You’ve no doubt heard of this story by now: two high school football players (ages 17 and 15) in the town of Maryville, MO, were accused of sexually assaulting two girls, ages 14 and 13, at a party. They were both arrested — one, the 17-year-old, on suspicion of rape. Despite a seemingly large pile of evidence, including a video shot by one of the boys’ friends — and, allegedly, a confession — the county prosecutor dropped the felony cases for “lack of evidence.” (See update below).
Since then, the family of one of the girls was forced to move out of town due to harassment, and even after they had moved, their house was burned down. Charges of corruption are flying this way and that, especially considering that one of the boys involved is the grandson of an ex-Missouri state representative.

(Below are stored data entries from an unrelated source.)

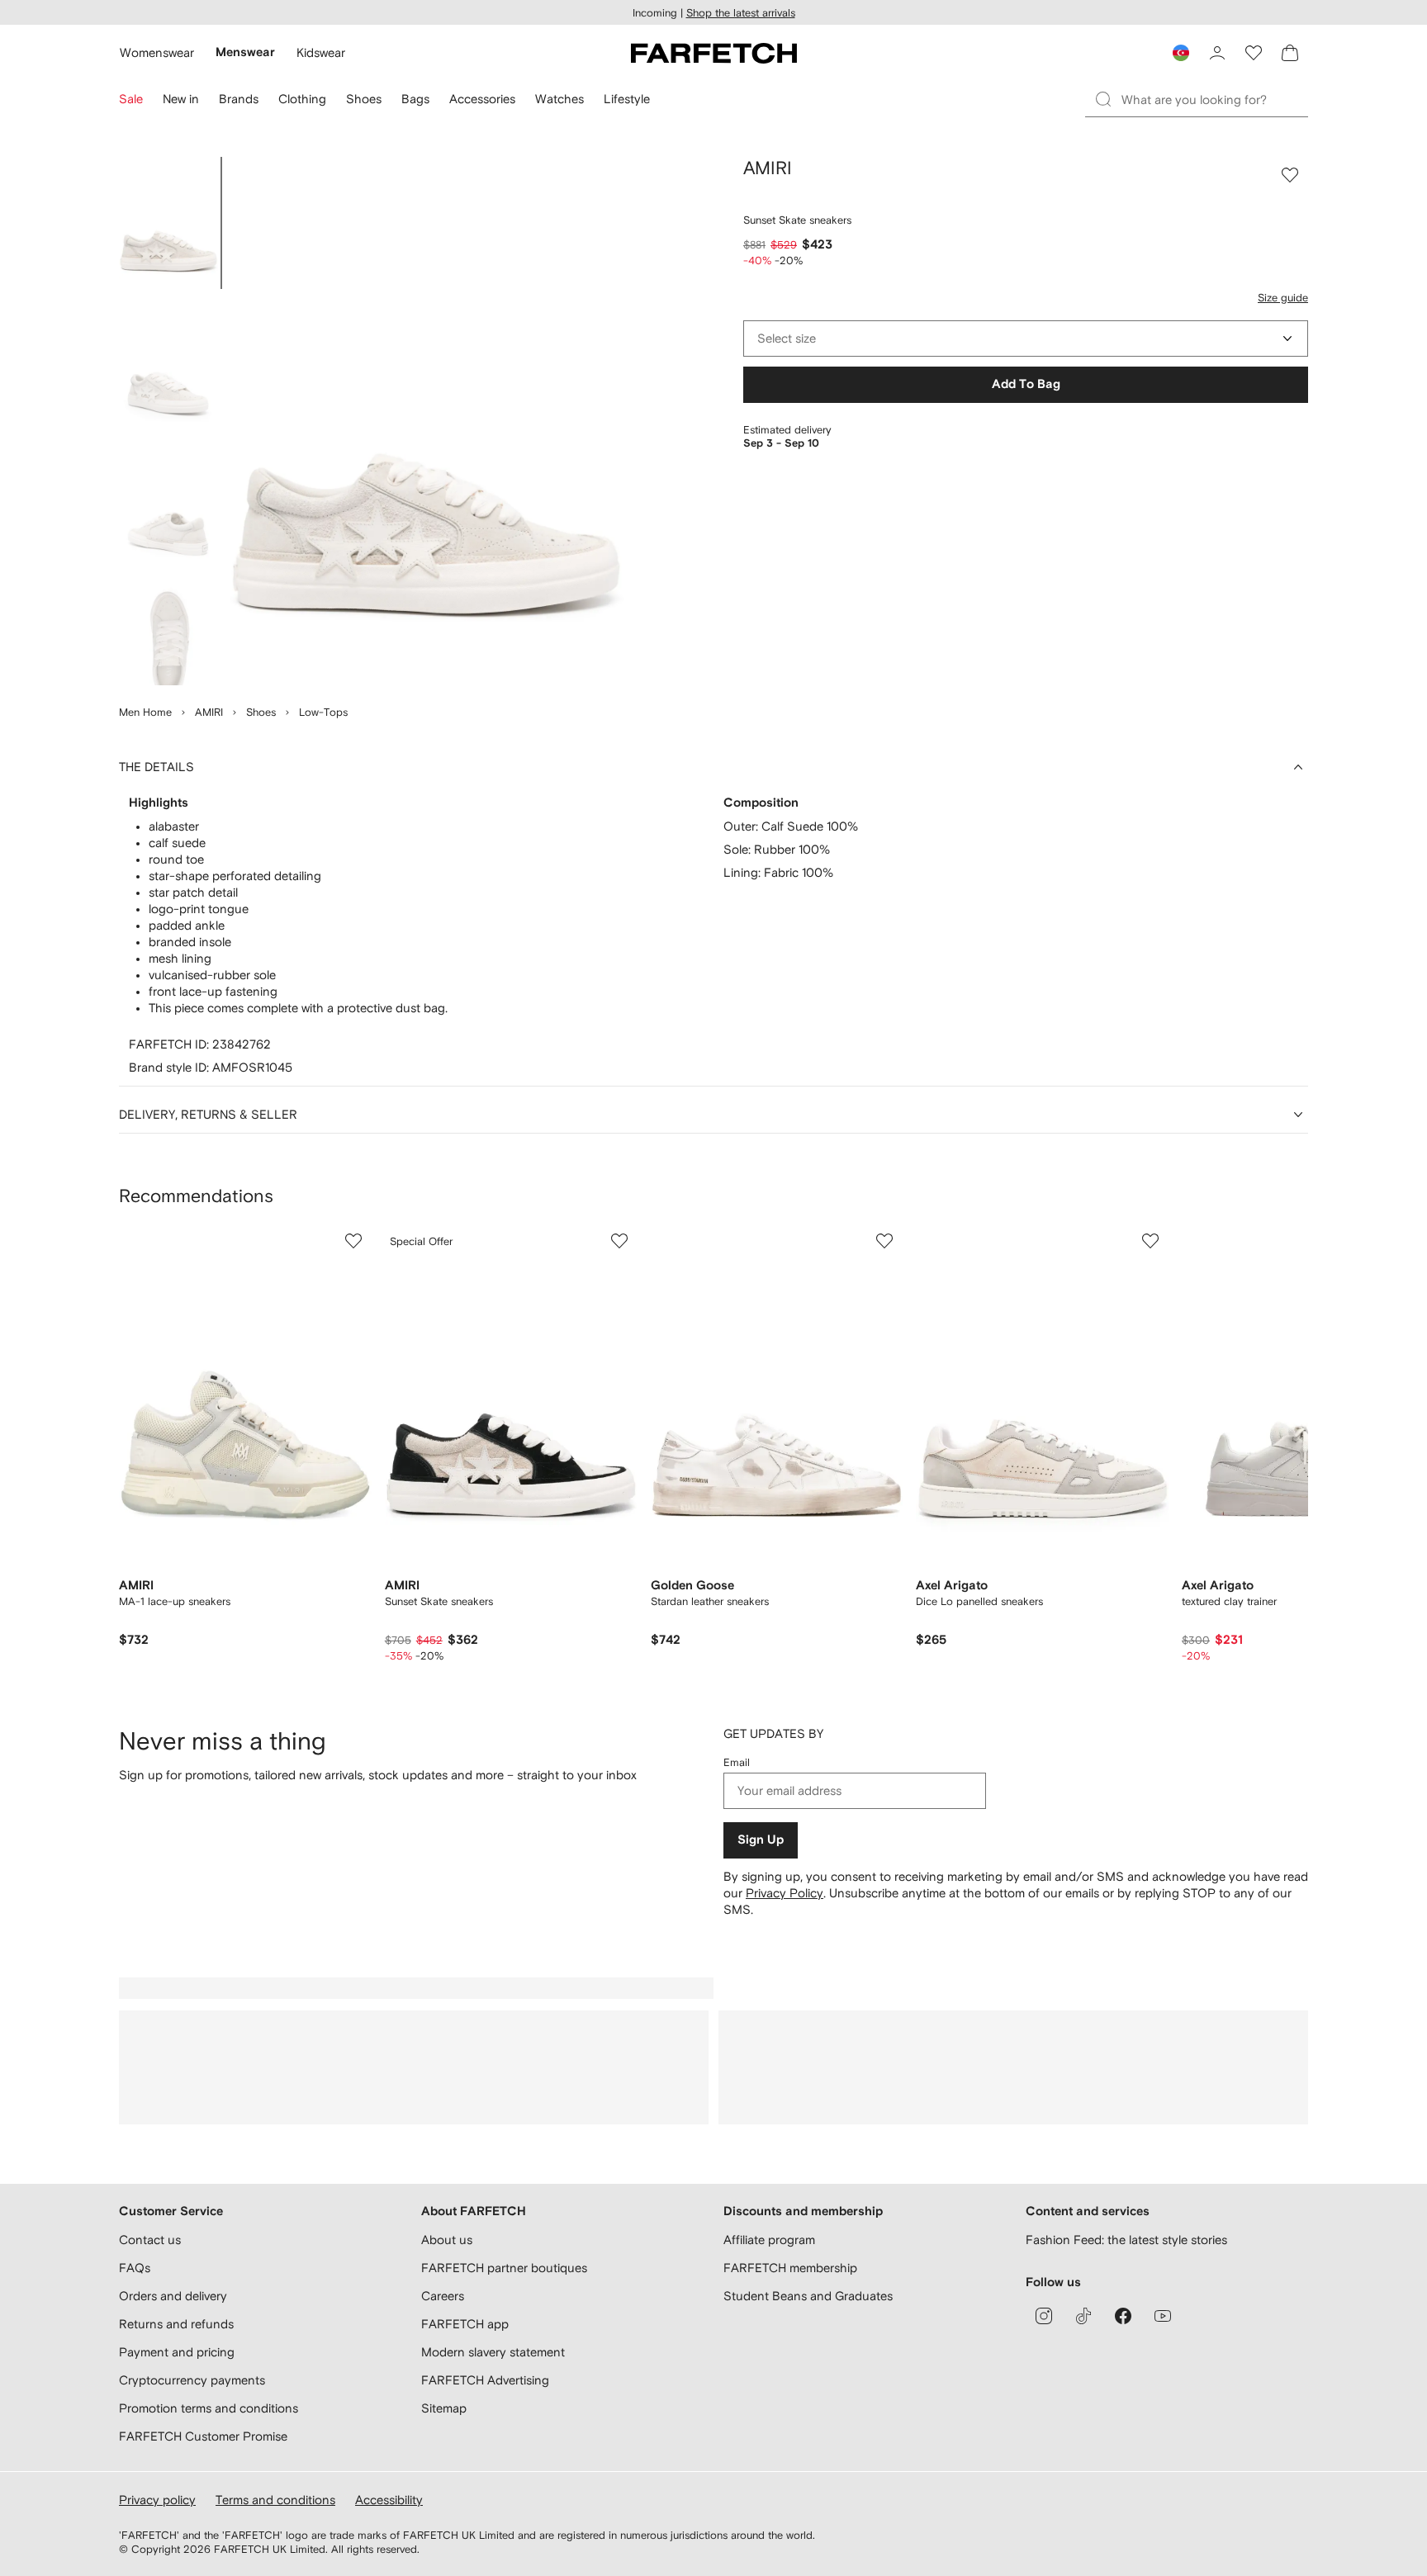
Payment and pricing (177, 2352)
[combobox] (1025, 338)
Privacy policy (157, 2499)
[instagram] (1044, 2316)
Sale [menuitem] (131, 98)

This, apparently, has riled the hacker group Anonymous, who today vowed to get involved with a “Twitterstorm package”.
Excerpts from the Anonymous message:
Greetings, world. We are #OpMaryville.
Two young girls have been raped in the town of Maryville, Missouri. Another high school football star, the grandson of a Missouri state official, has walked free. The people of Maryville turned their backs on these victims and one family has been forced to flee the town. Their house was later burned to the ground. …
If Maryville won’t defend these young girls, if the police are too cowardly or corrupt to do their jobs, if justice system has abandoned them, then we will have to stand for them. Mayor Jim Fall, your hands are dirty. Maryville, expect us.

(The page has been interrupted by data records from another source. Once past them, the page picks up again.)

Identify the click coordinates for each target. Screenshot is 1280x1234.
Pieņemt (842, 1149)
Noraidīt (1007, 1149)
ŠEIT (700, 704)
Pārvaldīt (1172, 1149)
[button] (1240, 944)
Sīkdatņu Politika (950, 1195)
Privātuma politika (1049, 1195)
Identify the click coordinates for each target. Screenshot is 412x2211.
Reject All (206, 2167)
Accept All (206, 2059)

Originated as a sort of online vigilante group in 2003, Anonymous’ first missions were harassing the Church of Scientology and hacking various corporate sites such as MasterCard and Sony. But lately, Anonymous members (who wear Guy Fawlkes masks when appearing online or in public) have ratcheted up the social vigilantism. More from their message:
Raise Awareness in social media, put pressure on Attorney General Chris Koster to launch an investigation into the lack of charges against Matthew Barnett (despite a confession and evidence of his guilt), and promote that on Tuesday, October 22, 2013, at 10:00am we will meet at the Nodaway County Courthouse in Maryville, Missouri with daisies in our hands for a peaceful protest in support of Daisy Coleman.

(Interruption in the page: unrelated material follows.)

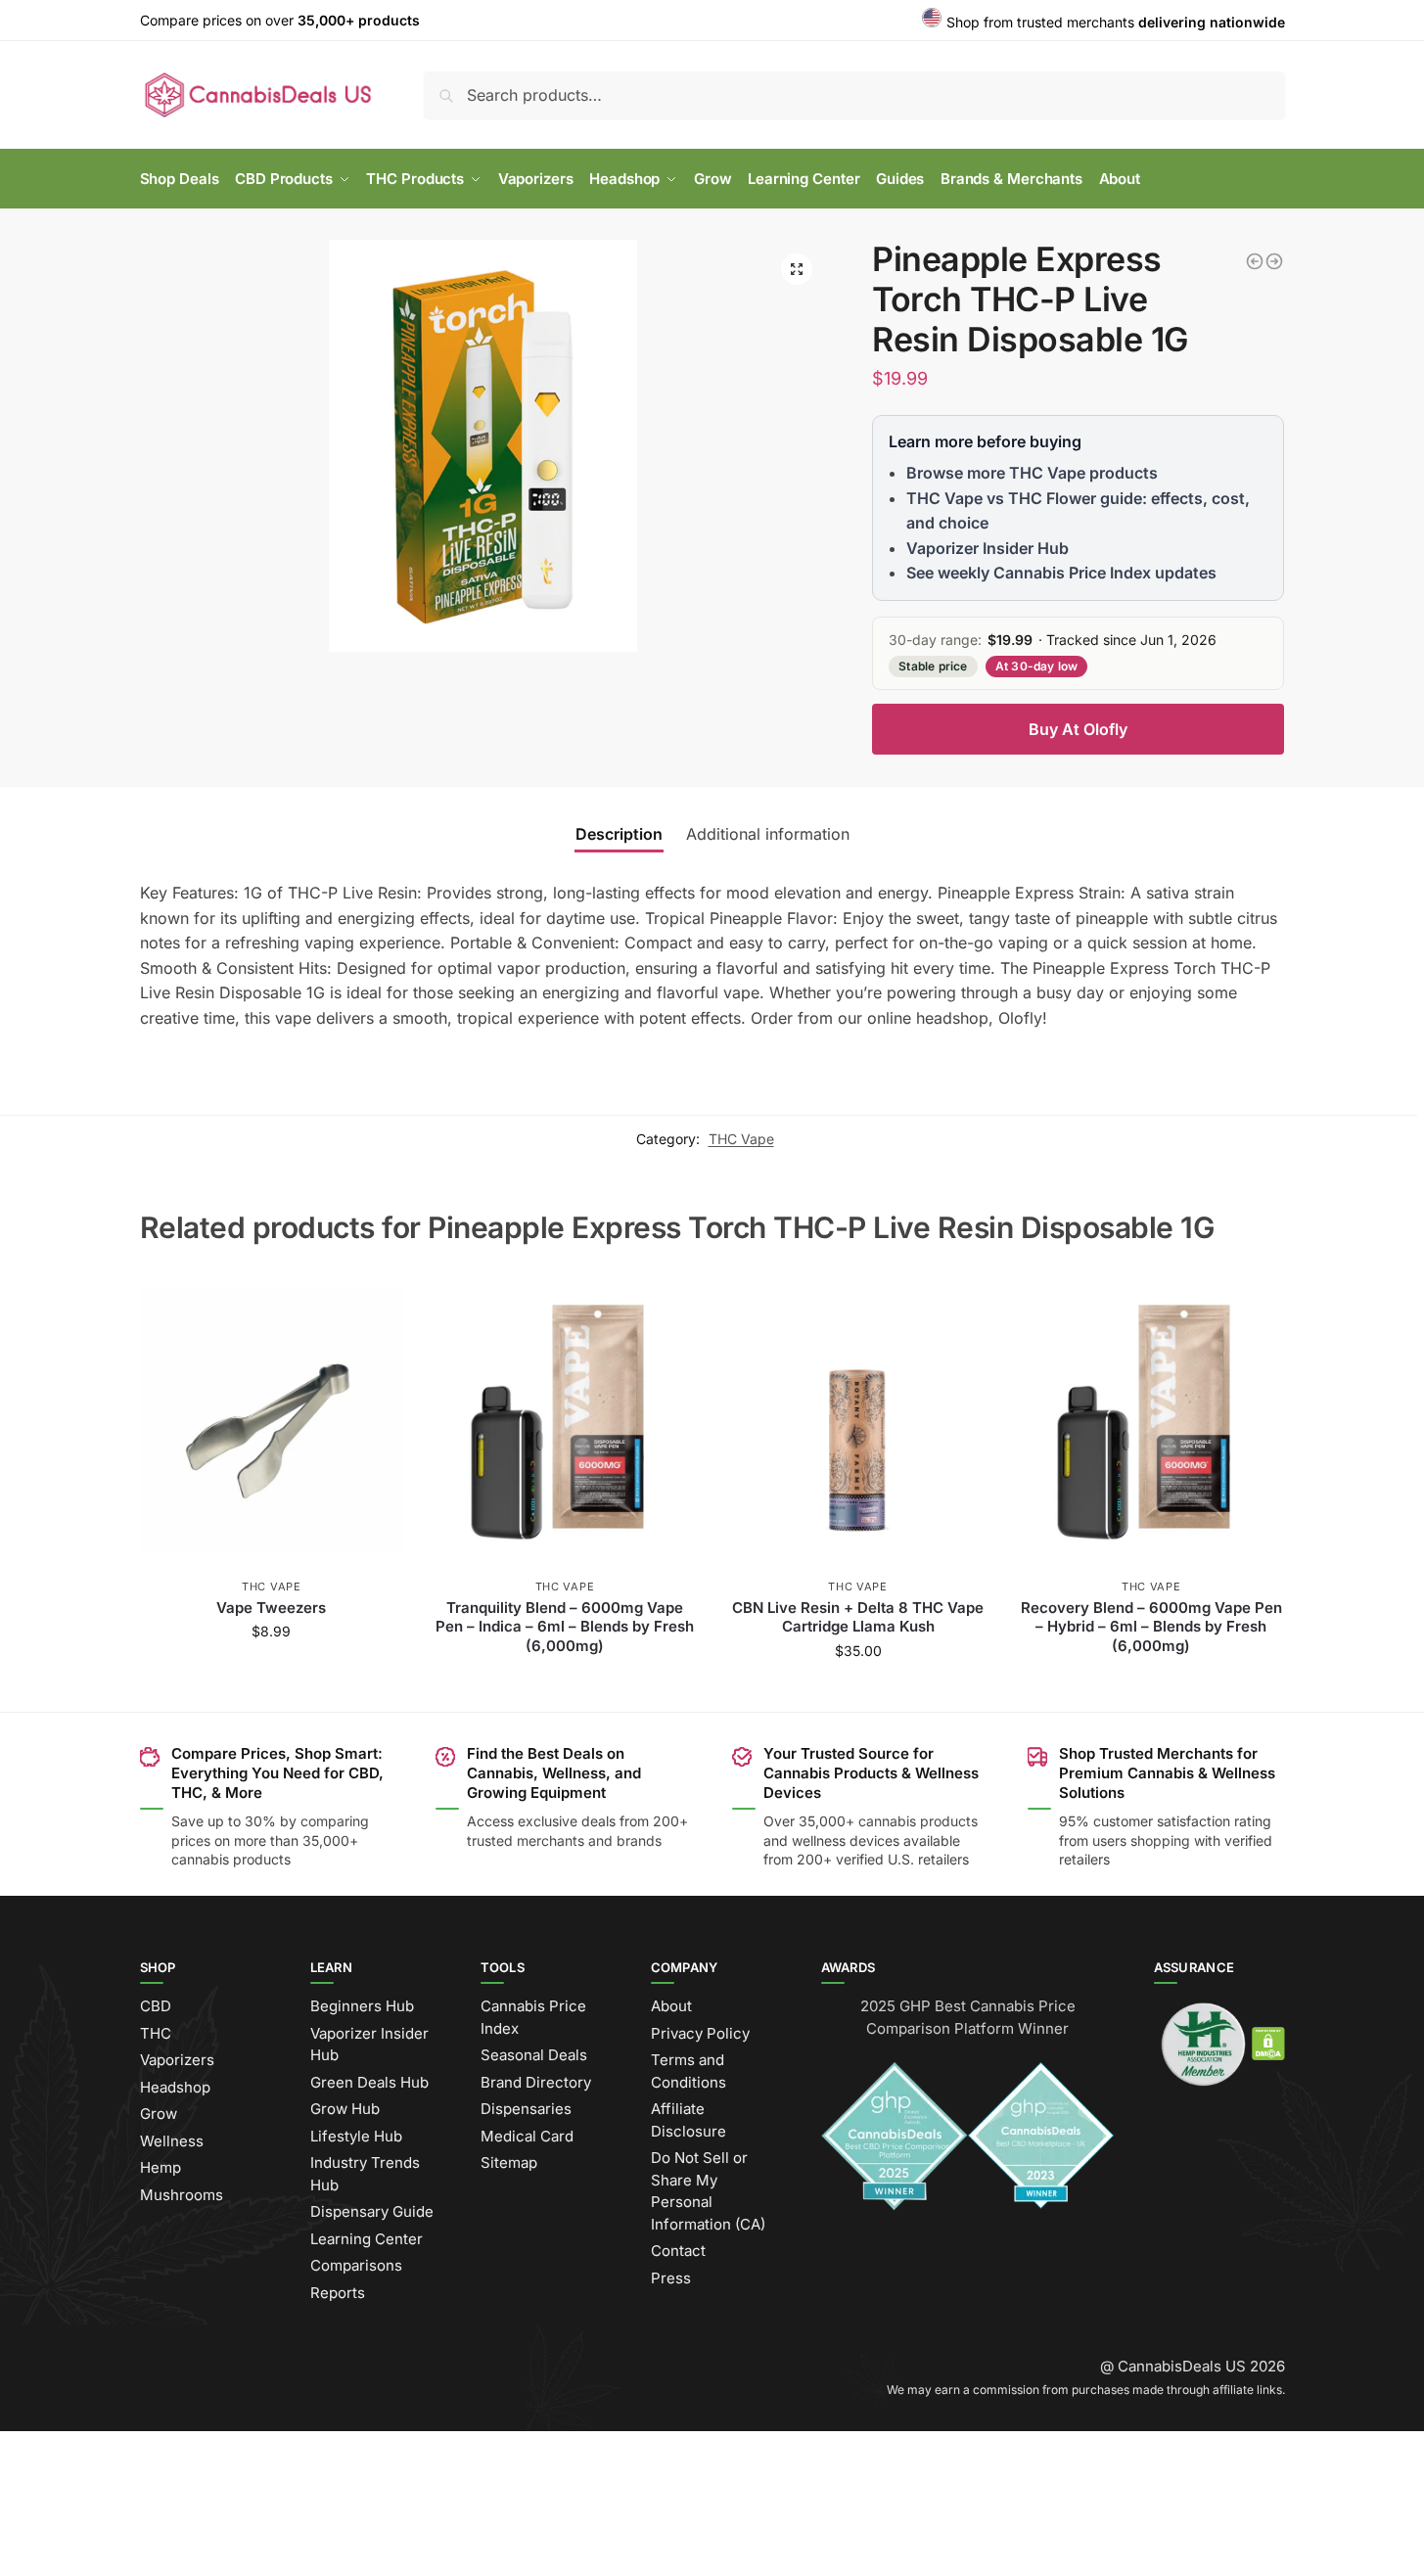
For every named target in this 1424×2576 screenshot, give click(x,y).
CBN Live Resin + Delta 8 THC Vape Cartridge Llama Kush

In March of 2011 it was Anonymous that claimed responsibility for taking down a school web site in Australia, in the case of “Casey the Punisher.” Casey Heynes, a 16-year-old who had been habitually bullied at school, was suspended after fighting back one day and throwing his tormenter against a concrete walkway. Excerpt from that message:
“We have had enough of this bigotry. They failed at providing a violence-free environment for their students, and when Zangief Kid (Casey) took things in his own hands they b****slapped him for defending himself.”
Casey became an international celebrity, and his days of being bullied were over.
UPDATE: A special prosecutor will take another look at the case, it was reported today).